SIM swapping is not the only way to defeat two-factor authentication. The LAPSUS$ group demonstrated MFA fatigue attacks in 2022 when they compromised Uber. The attacker obtained an Uber contractor's credentials from a dark web marketplace, then initiated login attempts that triggered push notifications to the contractor's phone. After receiving over 40 push notifications in rapid succession, the contractor approved one. possibly by accident, possibly out of frustration.

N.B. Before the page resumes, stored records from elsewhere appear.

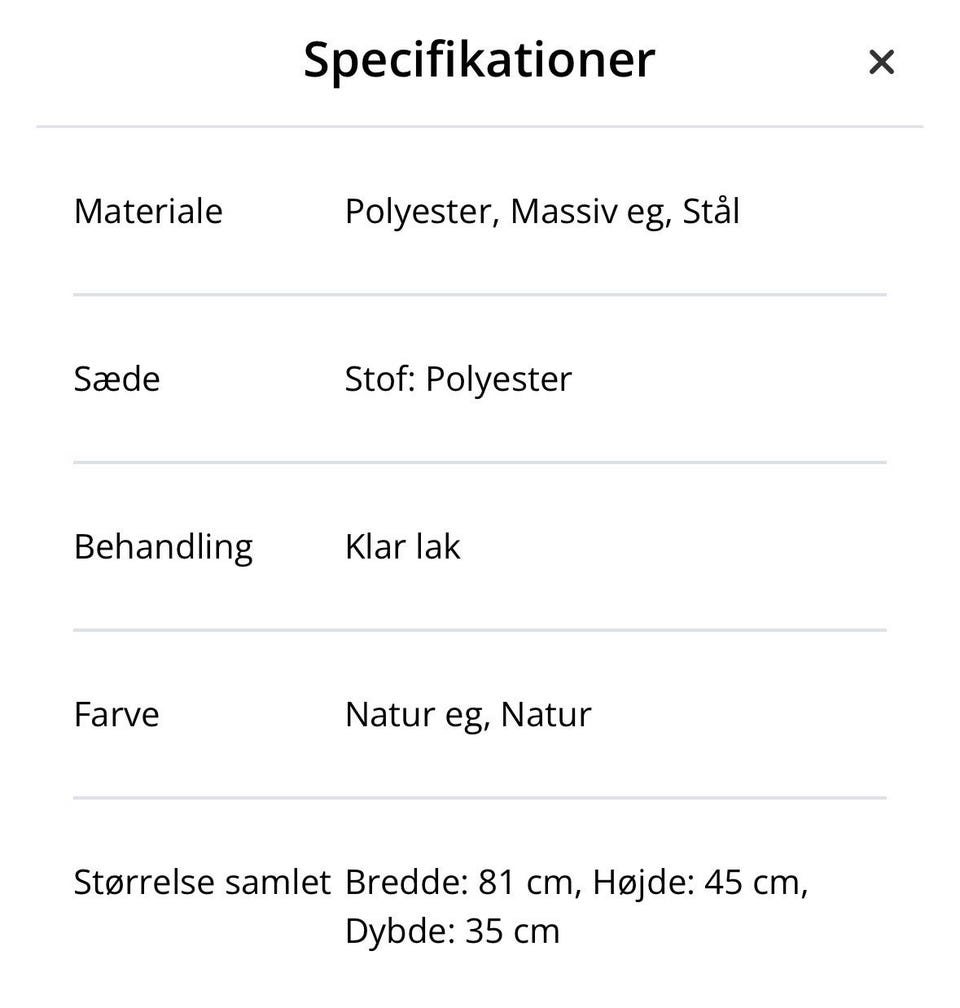Close the Specifikationer panel with the X
The height and width of the screenshot is (1008, 960).
point(880,62)
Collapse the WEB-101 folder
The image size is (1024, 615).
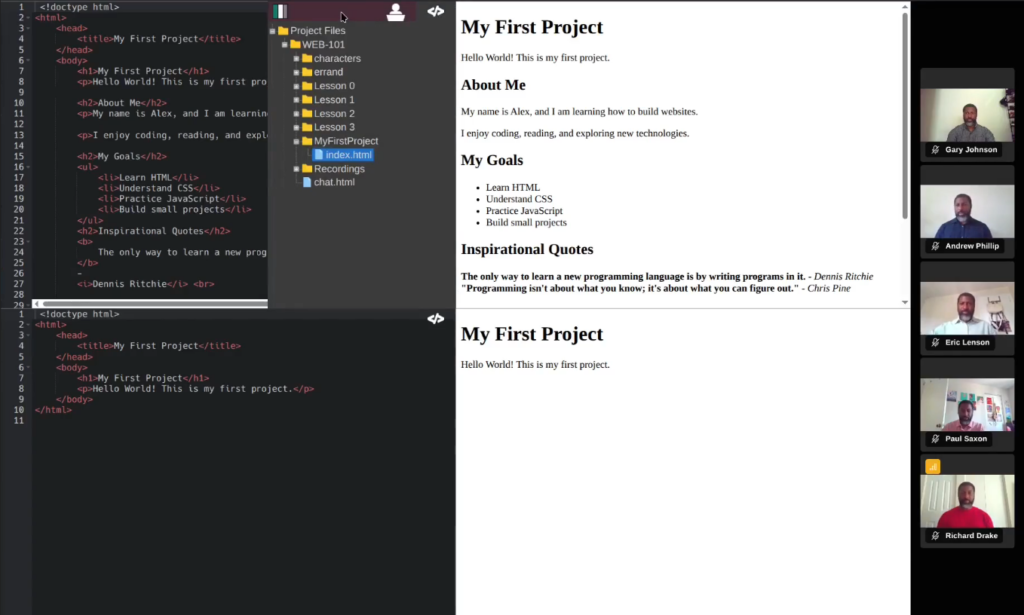(284, 44)
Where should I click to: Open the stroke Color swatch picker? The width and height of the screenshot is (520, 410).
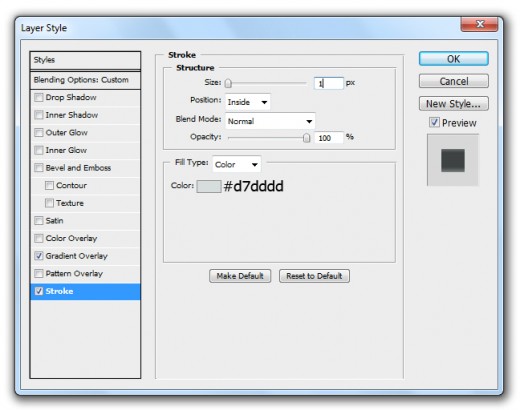[x=209, y=186]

Once inside, LAPSUS$ accessed Uber's internal Slack, engineering dashboards, and source code repositories. The group was composed primarily of teenagers from the UK and Brazil.

The Coinbase case

In August 2024, a Coinbase customer lost $96,000 in a SIM swap attack. The attacker ported the victim's phone number, intercepted the SMS verification code, and transferred cryptocurrency out of the account within minutes. Coinbase's response was to point to their terms of service, which disclaim liability for losses resulting from compromised phone numbers.

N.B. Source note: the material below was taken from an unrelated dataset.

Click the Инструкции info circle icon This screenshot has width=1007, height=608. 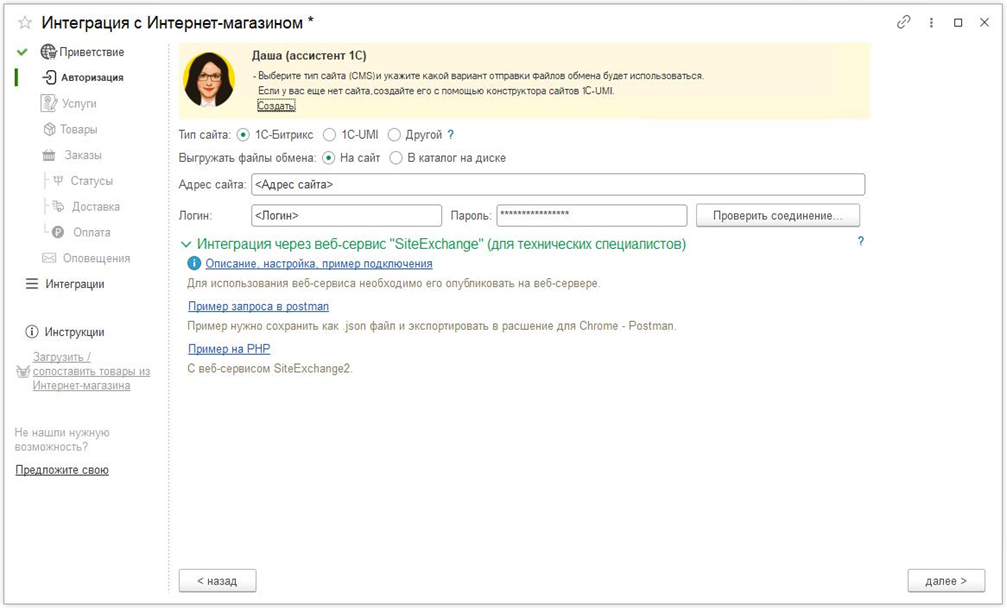pos(31,332)
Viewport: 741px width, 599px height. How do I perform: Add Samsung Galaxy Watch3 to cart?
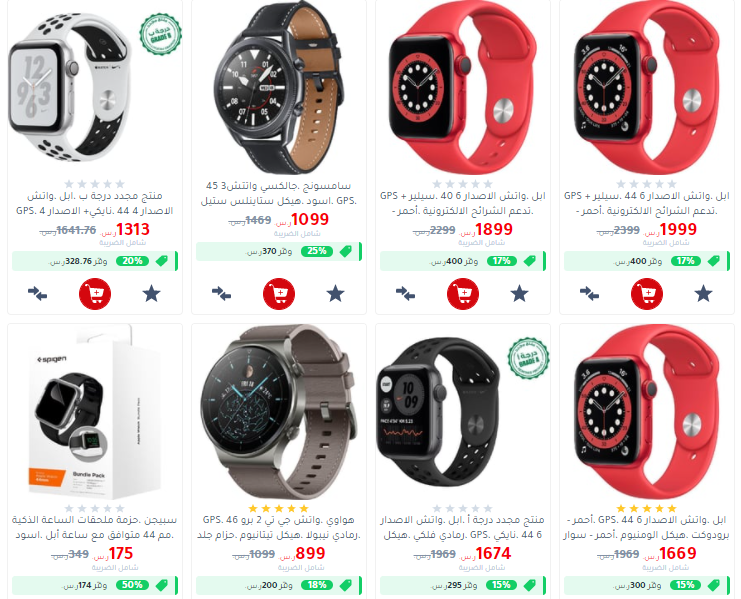[x=279, y=294]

This case illustrates the fundamental problem: financial institutions offer SMS 2FA as a security feature, but accept no responsibility when that feature is defeated by an attack vector that has been well documented for years.

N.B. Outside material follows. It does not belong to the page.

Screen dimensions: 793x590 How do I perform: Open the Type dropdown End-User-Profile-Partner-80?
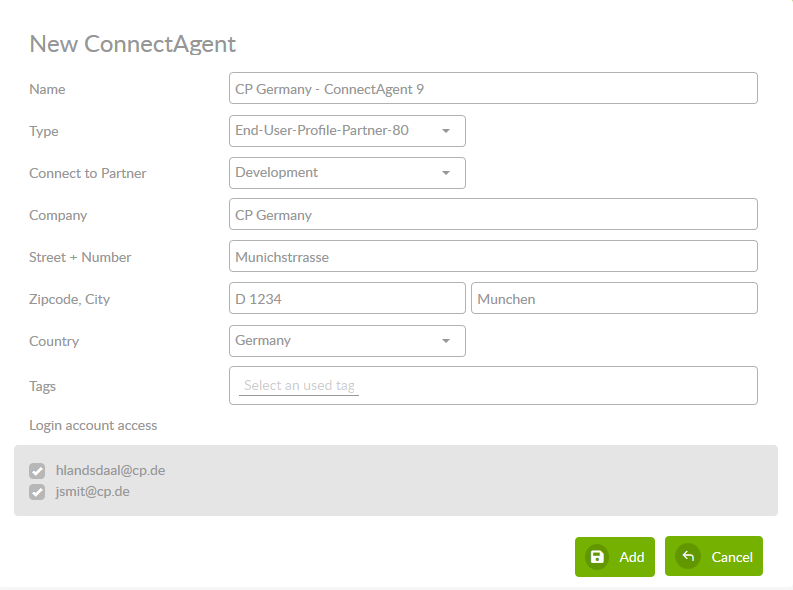(x=347, y=131)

Passkeys are the actual solution

The industry has known that SMS-based 2FA is insecure since at least 2016, when NIST deprecated SMS as an authentication factor (then partially walked it back under industry pressure). The replacement technology, FIDO2/WebAuthn passkeys, has finally reached critical mass.

As of early 2026:

• Over 1 billion passkeys have been activated across Apple, Google, and Microsoft ecosystems
• 48% of the top 100 websites now support passkey authentication
• Apple, Google, and Microsoft have all made passkeys a first-class authentication option in their operating systems

Passkeys operate on completely different principles than SMS codes:

| Feature | SMS 2FA | FIDO2/WebAuthn Passkey |

|---|---|---|

| Phishable | Yes, codes can be intercepted or socially engineered | No, cryptographically bound to the specific domain |

| SIM swap vulnerable | Yes | No, key material never leaves the device |

| Replayable | Yes, intercepted codes work until they expire | No, challenge-response is unique per session |

| Requires carrier trust | Yes | No |

| Works offline | No | Yes (for local authentication) |

A passkey is a cryptographic key pair where the private key lives in the device's secure hardware (Secure Enclave on Apple, Titan chip on Google, TPM on Windows). Authentication is a challenge-response: the server sends a random challenge, the device signs it with the private key, and the server verifies the signature with the public key. There is nothing to intercept, nothing to phish, and nothing that a SIM swap can compromise.

Why SMS 2FA persists

Despite the known vulnerabilities, SMS 2FA remains the default on most platforms for three reasons:

1. Universality: every phone can receive SMS. Not every phone has a secure enclave or biometric sensor.
2. User familiarity: people understand text messages. Passkey enrollment involves concepts (public key cryptography, device attestation) that are invisible to users but unfamiliar to support teams.
3. Liability avoidance: offering SMS 2FA is better than offering nothing. It shifts blame to the user if their account is compromised.

Practical recommendations

• Enable passkeys on every account that supports them. Prioritize email, financial accounts, and cryptocurrency exchanges.
• Use a hardware security key (YubiKey 5 series) as a backup to passkeys. Hardware keys support FIDO2 and cannot be SIM swapped, phished, or cloned.
• Add a carrier PIN to your mobile account. All major carriers offer a secondary PIN that must be provided before account changes. This is not foolproof against insider threats but stops basic social engineering.
• Remove your phone number from accounts where possible. Many services allow you to use only an authenticator app or passkey without a phone number fallback.
• Monitor your phone signal. If your phone suddenly shows "No Service" or "SOS Only" when it should have coverage, call your carrier immediately from another phone. This is the first sign of an active SIM swap.
• Never use SMS 2FA as your only second factor. If a service only offers SMS, treat it as having single-factor authentication and adjust your risk tolerance accordingly.